TJCE solta delegado e tira tornozeleiras de quatro policiais investigados por crimes em Maracanaú

Agentes de segurança são suspeitos de abuso de autoridade, corrupção passiva, tortura psicológica, entre outros crimes

O Tribunal de Justiça do Ceará (TJCE), em decisões liminares, soltou o delegado Paulo André Maia Cavalcante e retirou as tornozeleiras eletrônicas de quatro policiais civis. O grupo é suspeito de cometer diversos crimes em Maracanaú e foi alvo da Operação Fim da Linha, deflagrada pelo Ministério Público do Ceará (MPCE) no último dia 9 de outubro.

Paulo André teve a prisão preventiva decretada após destruir objeto de prova durante o cumprimento do mandado de busca e apreensão em sua residência. Segundo os promotores responsáveis pelo caso, o delegado quebrou o telefone celular, objeto da apreensão autorizada pela Justiça Estadual.

O desembargador Francisco Carneiro Lima decidiu soltar o delegado na última terça-feira (20). Em substituição à prisão, o magistrado aplicou medidas cautelares: suspensão do exercício de função pública; proibição de acesso às dependências das delegacias Metropolitana e do 20º DP (Acaracuzinho), ambas em Maracanaú; proibição de contato com quais testemunhas ou investigados no processo; e recolhimento domiciliar no período noturno.
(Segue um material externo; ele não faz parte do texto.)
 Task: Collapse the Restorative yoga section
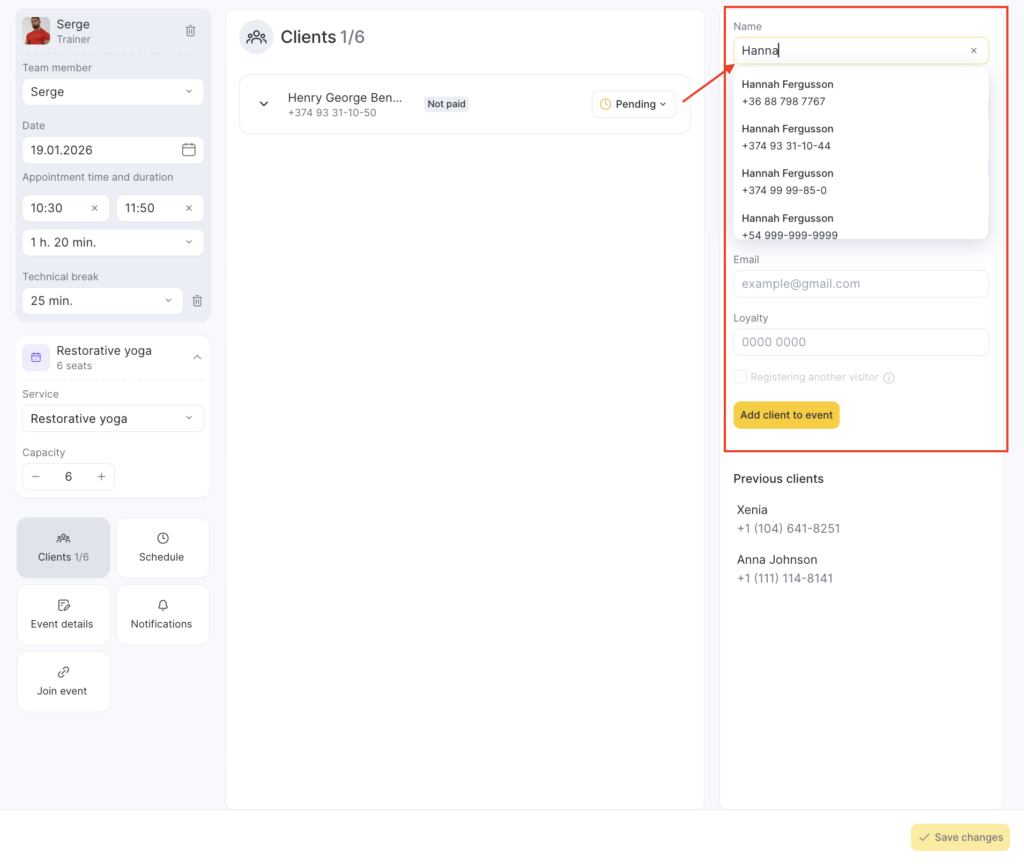coord(197,357)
O delegado é suspeito de liderar um esquema criminoso, dentro do 20º DP, que teria cometido crimes de abuso de autoridade, corrupção passiva, tortura psicológica, coação no curso do processo, prevaricação, usurpação de função pública, extorsão, violação de domicílio e associação criminosa.

Procurada pela reportagem, a Associação dos Delegados de Polícia Civil do Ceará (Adepol-Ce) não atendeu os telefonemos. Já o assessor jurídico da Instituição, advogado Leandro Vasques, disse que não iria se pronunciar em razão do segredo de Justiça que há nos autos.

Tornozeleiras eletrônicas de policiais retiradas

Em outras quatro decisões liminares, os desembargadores Mário Parente Teófilo Neto e Francisco Carneiro Lima indeferiram a determinação da primeira instância de que três policiais civis deveriam ser monitorados por tornozeleira eletrônica.

No caso do quarto inspetor, o TJCE afastou todas as medidas cautelares aplicadas contra o servidor público, inclusive o afastamento da função e o uso de tornozeleira eletrônica.

O coordenador jurídico do Sindicato dos Policiais Civis do Ceará (Sinpol-CE), advogado Kaio Castro, rebate a investigação do MPCE: "O que se percebe da representação é um emaranhado de procedimentos investigatórios unidos mas que cada um isolado sequer conseguiu ter sua desenvoltura. Percebemos a existência de denúncia em bloco, com a inserção de supostos fatos isolados de Policiais Civis que não tinham ligação sequer um com o outro e, inclusive, a inclusão de Policial Civil que sequer estava no local da ocorrência".

"Esperamos que a referida operação se aprofunde mais para que não ocorra uma acusação injusta. As decisões do Tribunal de Justiça, por dois desembargadores diferentes, demonstram de plano o excesso das medidas decretadas em desfavor dos Policiais Civis lotados em Maracanaú", completa o advogado.